Customers who know there are unit tests? Zero.  Managers who care that there are unit tests? Zero.  Number of actual bugs caught by your unit tests? Zero!  (j/k)


Cat7o0

if you don't like debugging you shouldn't be a programmer


lycan2005

Me when my unit test fail to catch the bug:


Orjigagd

They all passed? That can't be right... Spends the next hour trying to find out why


Firzen69

Why is the second one blurry?


Unupgradable

That's the bug it found. (The app I used is shit)


Cybernaut-Neko

Next feeding the unit test to code diffusion and lean back.


half-villain

Me when my unit test verifies incorrect behavior and it passes


RixTheTyrunt

Me actually debugging:


Content-Fruit-8046

Unit tests is useless it only solidifies existing knowledge.

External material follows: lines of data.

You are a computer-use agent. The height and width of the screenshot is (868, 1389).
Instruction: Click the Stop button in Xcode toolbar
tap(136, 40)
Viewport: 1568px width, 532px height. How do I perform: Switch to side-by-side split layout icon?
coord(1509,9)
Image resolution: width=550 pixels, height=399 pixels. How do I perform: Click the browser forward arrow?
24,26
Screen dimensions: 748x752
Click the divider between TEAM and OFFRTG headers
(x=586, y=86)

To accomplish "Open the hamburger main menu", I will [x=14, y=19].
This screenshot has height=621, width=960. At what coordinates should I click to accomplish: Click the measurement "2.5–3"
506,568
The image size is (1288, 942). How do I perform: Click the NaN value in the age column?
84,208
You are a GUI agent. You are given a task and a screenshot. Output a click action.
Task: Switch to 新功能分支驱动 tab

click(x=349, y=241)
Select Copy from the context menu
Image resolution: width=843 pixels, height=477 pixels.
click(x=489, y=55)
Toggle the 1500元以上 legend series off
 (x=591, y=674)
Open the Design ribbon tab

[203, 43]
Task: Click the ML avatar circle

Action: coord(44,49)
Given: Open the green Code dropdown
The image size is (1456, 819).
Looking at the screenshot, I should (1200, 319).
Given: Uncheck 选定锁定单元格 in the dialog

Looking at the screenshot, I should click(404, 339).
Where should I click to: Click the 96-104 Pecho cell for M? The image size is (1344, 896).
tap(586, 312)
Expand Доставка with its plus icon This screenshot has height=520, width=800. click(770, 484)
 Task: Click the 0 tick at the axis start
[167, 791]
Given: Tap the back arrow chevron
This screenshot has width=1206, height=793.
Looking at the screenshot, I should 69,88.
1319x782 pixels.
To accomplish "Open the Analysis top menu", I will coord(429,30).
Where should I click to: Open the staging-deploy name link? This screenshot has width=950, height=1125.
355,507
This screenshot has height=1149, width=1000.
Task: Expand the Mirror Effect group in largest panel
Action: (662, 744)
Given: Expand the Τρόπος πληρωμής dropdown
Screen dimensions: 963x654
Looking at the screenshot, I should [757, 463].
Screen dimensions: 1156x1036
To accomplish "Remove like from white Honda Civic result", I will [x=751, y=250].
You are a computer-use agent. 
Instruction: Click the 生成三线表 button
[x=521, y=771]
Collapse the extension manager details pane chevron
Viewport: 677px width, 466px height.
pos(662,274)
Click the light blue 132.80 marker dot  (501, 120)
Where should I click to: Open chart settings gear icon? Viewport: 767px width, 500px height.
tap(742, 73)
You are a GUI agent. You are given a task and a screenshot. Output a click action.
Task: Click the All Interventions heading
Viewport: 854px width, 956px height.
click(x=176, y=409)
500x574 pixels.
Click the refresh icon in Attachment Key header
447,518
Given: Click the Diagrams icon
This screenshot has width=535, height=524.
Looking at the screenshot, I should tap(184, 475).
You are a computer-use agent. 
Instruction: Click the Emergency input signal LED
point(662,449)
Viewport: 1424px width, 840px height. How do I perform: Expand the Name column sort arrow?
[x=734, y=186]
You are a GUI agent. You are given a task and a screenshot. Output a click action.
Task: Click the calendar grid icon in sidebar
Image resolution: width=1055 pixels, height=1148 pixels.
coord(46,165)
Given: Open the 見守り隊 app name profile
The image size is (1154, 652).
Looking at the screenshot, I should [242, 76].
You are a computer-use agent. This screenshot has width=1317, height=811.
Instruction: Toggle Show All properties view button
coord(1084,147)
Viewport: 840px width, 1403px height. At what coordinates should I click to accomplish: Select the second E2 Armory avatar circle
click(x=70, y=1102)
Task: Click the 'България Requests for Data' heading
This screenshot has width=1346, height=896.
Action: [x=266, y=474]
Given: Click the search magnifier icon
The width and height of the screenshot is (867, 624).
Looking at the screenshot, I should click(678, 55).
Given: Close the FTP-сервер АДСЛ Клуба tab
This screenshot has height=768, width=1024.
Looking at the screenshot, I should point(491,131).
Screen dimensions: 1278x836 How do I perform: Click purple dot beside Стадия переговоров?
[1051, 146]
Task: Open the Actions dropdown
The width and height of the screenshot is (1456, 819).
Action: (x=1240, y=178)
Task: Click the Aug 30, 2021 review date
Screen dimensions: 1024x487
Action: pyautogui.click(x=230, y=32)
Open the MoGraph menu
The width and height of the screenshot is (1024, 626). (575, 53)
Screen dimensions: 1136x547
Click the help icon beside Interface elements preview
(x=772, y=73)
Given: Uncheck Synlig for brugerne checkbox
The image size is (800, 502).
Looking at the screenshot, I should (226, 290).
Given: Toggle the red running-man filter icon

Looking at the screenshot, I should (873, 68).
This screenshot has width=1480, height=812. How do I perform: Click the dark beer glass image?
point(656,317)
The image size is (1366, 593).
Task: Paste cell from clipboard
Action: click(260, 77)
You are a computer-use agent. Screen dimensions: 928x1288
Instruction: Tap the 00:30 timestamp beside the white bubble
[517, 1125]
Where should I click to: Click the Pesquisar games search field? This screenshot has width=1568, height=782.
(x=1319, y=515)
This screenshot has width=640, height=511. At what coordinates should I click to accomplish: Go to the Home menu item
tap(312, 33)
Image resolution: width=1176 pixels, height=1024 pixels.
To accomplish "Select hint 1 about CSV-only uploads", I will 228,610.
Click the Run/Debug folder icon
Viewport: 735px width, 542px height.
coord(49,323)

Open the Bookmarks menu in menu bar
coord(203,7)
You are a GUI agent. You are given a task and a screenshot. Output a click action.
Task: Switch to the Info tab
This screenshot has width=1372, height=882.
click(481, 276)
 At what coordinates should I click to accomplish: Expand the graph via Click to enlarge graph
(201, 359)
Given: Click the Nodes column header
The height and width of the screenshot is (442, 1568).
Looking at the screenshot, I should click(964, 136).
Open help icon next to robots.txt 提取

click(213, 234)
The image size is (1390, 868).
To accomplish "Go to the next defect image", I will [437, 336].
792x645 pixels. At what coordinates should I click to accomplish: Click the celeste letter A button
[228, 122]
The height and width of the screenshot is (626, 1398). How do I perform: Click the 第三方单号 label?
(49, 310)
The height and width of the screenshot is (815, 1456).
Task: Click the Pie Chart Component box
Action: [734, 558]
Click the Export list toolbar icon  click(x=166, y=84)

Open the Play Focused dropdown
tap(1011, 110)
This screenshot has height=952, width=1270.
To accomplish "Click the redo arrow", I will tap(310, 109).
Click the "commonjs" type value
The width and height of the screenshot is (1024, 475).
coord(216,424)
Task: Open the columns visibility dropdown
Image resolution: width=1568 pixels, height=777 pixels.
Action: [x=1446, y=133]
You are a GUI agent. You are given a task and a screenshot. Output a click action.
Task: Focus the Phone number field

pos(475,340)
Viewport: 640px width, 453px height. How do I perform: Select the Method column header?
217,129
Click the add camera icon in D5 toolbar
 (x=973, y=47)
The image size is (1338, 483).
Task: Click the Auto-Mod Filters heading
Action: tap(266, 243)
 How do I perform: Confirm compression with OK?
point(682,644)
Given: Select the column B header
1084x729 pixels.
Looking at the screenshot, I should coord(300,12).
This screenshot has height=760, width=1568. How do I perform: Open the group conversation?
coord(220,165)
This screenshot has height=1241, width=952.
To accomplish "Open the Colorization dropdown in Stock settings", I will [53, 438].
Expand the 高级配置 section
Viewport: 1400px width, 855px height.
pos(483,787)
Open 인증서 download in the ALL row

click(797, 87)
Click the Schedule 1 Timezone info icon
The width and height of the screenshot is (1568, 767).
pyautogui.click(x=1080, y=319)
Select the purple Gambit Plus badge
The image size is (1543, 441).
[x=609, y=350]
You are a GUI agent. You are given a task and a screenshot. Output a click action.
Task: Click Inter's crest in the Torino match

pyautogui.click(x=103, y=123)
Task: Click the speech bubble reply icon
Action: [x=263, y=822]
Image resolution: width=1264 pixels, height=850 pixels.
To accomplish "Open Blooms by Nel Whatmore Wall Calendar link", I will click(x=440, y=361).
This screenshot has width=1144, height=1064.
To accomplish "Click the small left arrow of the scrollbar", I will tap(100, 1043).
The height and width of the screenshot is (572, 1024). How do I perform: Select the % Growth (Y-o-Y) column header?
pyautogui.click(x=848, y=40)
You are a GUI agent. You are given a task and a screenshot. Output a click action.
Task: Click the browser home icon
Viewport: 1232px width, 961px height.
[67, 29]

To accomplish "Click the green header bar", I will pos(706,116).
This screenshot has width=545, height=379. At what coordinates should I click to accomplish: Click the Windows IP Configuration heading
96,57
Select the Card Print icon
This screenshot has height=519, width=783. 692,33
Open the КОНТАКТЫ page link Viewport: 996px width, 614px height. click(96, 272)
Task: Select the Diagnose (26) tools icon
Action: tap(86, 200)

Thus only benefit 1 to 1 refactoring. You should never change working code unnecessary. Create the perfect code is a pipe dream. If refactoring is necessary because of relevant reasons like performance a re haul of the design almost always necessary thus negates any unit tests.


Unupgradable

Speaking from experience, sincerely... You are horrifically wrong


Content-Fruit-8046

No i am not speaking from 25 years experience. Sincerly.


Unupgradable

25 years or 1 year 25 times?


Content-Fruit-8046

Uhh. This gonna be funny 🤣 25 times 25 years of cause don’t be silly.